Naturally, if you playback the virtual image of the same hologram the shakers would resume their original positions (in the latter sections we will discuss further the real image hologram, show possible ways of making holograms specifically for real image playback and also touch lightly on why there is a real image.)
In addition to the previously mentioned types of holograms commonly made today there is the multiplex hologram and the image hologram. These types of holograms are being used more commonly today.

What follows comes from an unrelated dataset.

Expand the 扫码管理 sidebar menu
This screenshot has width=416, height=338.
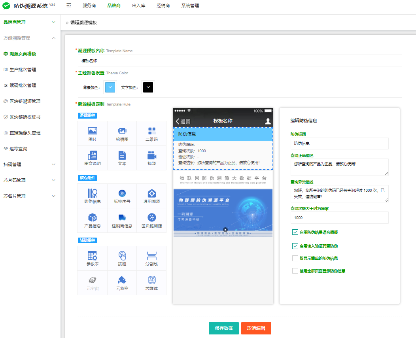30,164
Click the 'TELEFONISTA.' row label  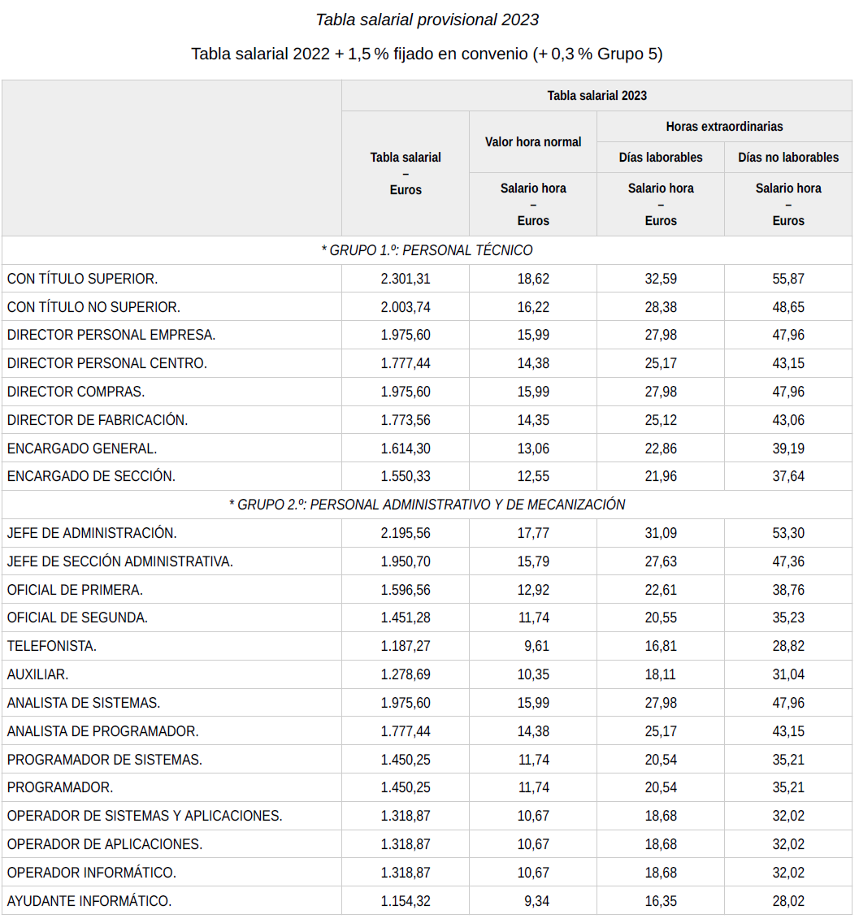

Very simply the multiplex hologram is the holographic storage of photographic information. In the first stage a series of photographs or a certain amount of motion picture footage of the subject is exposed. The number of stills or frames taken depends on how much of an angle of view you want of the subject in your finished hologram. For example if you want a 360 degree view of the subject you might expose 3 frames per degree of movement around the subject (usually the camera remains stationary and subject rotates) this will result in the exposure of 1080 frames. When your film is developed you proceed to the holographic lab and (using a laser) make a series of "slit" holograms using each frame of film as a subject for each slit of holographic film. The slits are usually about one millimeter wide and are packed so closely that there is no "dead space" in between. Also the hologram is bleached so that the strips disappear. Usually a multiplex hologram yields horizontal not vertical parallax. This is because the camera usually moves around (or the subject moves around in front of the camera) and doesn't usually pass over the subject. Also, psychologically, horizontal parallax is much more desirable and the lack of horizontal parallax, to humans, is much more noticeable than the lack of vertical parallax. The multiplex hologram is usually, though not always, made on flexible film coated with the same holographic emulsion as the plates. The procedure can be totally mechanized so that a machine can expose a slit hologram per each frame af footage at a very rapid pace. The advantage of this type of hologram is that you can now have a hologram of almost anything you can capture on ordinary film without the need of the expensive, clumsy pulse ruby laser. The disadvantage is that it is not truly a hologram but photographic information holographically stored. It seems that it will have a very solid place in the growing field of display and advertising holography.
The image hologram which was mentioned earlier also has an advantage which will make it one of the types widely used in display holography. The image hologram can be played back with ordinary "white light" from an uncoated incandescent bulb. An image hologram can be either reflection type or trasmission type however, it is more impressive as a transmission type because unlike an ordinary transmission hologram the image transmission hologram can play back well with an unfiltered white light source. The image hologram can be formed by placing the correct lens between the subject or scene and the holographic film plane. The subject is thusly focused directly onto the film plane and a hologram is made of that focused image. This type of hologram is very pleasing because the object seems to come out at you like a real image but it is not pseudoscopic. The real advantage is that the image transmission hologram has much less color dispersion or spectral smear than an ordinary transmission hologram and when you playback with an ordinary uncoated light bulb there is a rainbow effect but the image remains very sharp. Another way to make an image hologram is by copying the focused real pseudoscopic image of an original or master hologram. The result is a second generation image transmission hologram whose virtual image is orthoscopic.